R : New Kids on the Block dude, ’cause they are OG. They did their own thing. New Kids on the Block started it and they rocked and all the little kids rocked to them. Like little kids rocked New Kids on the Block. Now it’s like 25 yr. old men go to watch these bands that aren’t even… it’s not a band! It’s a broadway show you are going to watch. But NKOTB ’till I die, that’s my favorite boy band.
J : What is in your cd player now?
B : Tool, the new Tool. And the new Weezer.
R : No, the new Tool record is in the van right now actually.
LP : No, Fetch is in the van.
R : Yea that’s right, Fetch from Tallahassee is in there right now. They rock.
LP : Their drummer rocks.
B : They are from Tally and they rock, one of the best bands we’ve played with.
R : That’s funny how it took us 3 different discs to figure out which.
B : Yea we’ve been listening to the new Tool and Weezer and Further Seems Forever, because we’re into Dashboard.
LP : Yea double thumbs up to Dashboard.
B : Chris Carrabba… we’re gonna get you buddy.
R : I just wanna play with him you know.
J : What are some of your favorite movies?
R : Top Gun.
LP : Preadator… and Aliens.
R : No, Top Gun dude, end of story. You don’t need to hear anymore.
J : When you guys aren’t workin’ hard or touring what do you do?
B : We don’t know yet because we are gonna start touring forever.
R : No, what do we do like at home when we’re not…
B : I dunno, Ryan plays guitar a lot. You’d think he gets sick of it but dude doesn’t ever stop.
R : Yea, I sit in my room and play guitar, I’m a dork. I dunno dude I spend most of my time pining over this chick that I’m like in love with right now.
B : Warren books tours.
R : Yea, Warren is always on the phone.
B : Or with his Fiancee Mandy.
LP : And I’m doing whatever the band’s doing.
B : LP’s just hangin’ out, ready to play shows.
R : We are really social people, we like to hang out with a lot of people.
B : We hang dude. Good conversationalists ists ists ists.
LP : We definitely put in a lot of hard work for what we are doing right now. We work full time also and to do both and get everything the way we want is a lot of hard work, and takes a lot of time and we’ve put it through. Like moving to California and just like doing the whole California thing and getting into the scene was tough in itself but we got it all down ya know, so it’s straight.
J : What do you guys thing of Britney Spears?
R : Oh she’s hot.
B : God, she’s hot.
LP : I love the woman. I wanna marry her.
B : Dude, but!
R : Super Bowl…. she was soo hot on that.
B : Dude and she is only gonna get hotter.
R : But, I still have a problem with that whole scene of music.
B : I wanna play a show with Britney.
LP : I have a problem with the music because the vocals are all lip sung and the music is all like in the back ya know.
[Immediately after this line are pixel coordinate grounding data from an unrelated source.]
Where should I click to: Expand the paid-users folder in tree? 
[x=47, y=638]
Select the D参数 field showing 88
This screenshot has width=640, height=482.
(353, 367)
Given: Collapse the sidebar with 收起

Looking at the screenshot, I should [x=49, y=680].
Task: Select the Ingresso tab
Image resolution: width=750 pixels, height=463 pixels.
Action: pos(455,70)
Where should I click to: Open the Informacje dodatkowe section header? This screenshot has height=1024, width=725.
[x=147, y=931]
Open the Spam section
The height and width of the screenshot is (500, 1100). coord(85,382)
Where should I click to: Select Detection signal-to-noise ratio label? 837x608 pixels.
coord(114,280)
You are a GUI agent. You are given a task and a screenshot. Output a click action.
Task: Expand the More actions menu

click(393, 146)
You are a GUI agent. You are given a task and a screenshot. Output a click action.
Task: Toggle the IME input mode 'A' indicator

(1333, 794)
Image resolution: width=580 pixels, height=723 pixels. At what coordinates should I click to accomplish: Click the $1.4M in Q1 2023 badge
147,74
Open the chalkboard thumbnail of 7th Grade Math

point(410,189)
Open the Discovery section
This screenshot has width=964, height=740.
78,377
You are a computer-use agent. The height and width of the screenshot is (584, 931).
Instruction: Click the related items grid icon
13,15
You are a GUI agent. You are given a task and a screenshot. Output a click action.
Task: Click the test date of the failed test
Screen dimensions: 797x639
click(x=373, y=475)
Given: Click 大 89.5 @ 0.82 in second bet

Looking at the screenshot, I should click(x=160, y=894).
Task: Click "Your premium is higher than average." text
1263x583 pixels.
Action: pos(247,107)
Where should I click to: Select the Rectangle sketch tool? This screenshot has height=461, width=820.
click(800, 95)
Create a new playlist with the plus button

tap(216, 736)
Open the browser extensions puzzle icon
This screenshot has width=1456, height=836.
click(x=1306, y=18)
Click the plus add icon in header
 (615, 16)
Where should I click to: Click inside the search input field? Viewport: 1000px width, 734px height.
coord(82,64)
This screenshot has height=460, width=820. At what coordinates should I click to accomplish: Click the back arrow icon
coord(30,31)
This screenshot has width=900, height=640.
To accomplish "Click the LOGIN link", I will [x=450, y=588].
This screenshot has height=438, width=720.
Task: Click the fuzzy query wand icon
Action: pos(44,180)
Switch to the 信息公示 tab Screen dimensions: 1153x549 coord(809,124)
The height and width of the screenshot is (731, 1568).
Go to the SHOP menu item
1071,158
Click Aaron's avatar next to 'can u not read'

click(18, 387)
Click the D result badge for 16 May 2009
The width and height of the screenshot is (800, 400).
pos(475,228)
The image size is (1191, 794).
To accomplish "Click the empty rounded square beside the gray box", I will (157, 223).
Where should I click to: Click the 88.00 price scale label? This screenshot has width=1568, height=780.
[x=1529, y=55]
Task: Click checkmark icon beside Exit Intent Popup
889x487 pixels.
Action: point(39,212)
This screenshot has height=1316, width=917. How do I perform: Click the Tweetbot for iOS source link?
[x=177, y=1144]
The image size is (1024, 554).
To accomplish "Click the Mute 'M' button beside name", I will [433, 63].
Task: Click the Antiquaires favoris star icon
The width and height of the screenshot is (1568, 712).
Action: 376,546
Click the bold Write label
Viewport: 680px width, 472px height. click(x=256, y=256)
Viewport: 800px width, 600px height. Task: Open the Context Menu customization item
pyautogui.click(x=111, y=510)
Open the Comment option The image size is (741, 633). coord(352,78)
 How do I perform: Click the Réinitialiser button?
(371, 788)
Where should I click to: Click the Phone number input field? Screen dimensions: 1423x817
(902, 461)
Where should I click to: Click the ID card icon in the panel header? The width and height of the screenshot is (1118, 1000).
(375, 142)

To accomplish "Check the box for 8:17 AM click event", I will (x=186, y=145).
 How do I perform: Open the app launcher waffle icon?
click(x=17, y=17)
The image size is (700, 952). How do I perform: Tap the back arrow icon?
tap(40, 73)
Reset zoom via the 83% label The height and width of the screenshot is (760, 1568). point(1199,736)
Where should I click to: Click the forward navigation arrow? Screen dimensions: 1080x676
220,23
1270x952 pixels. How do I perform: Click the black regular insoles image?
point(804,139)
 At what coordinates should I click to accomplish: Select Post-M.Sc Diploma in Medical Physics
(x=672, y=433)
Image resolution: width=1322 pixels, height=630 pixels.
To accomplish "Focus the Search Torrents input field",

R : It’s not all lip sung but I just have a problem with just how big, and how it’s taking over the world and it’s not dead yet. But rock is coming back dude. I’m telling you the new Weezer record is like revolutionary, they’re gonna go huge again and rock’s coming back dude. It’s the whole grunge rock thing coming back in a different way like it did in the early 90’s, it’s gonna be rock and roll. So it’s on it’s way back. But Britney Spears is definitely hot, definitely.
J : Anything else?
B : Twankle n’ Glistenin’.
R : Twankle n’ Glistenin’.
B : Scott.
R : Scott McRae Shad. We love him. He passed away on the 6th of March, this year, 2001. Buy the new Inspection 12 record, on Honest Dons.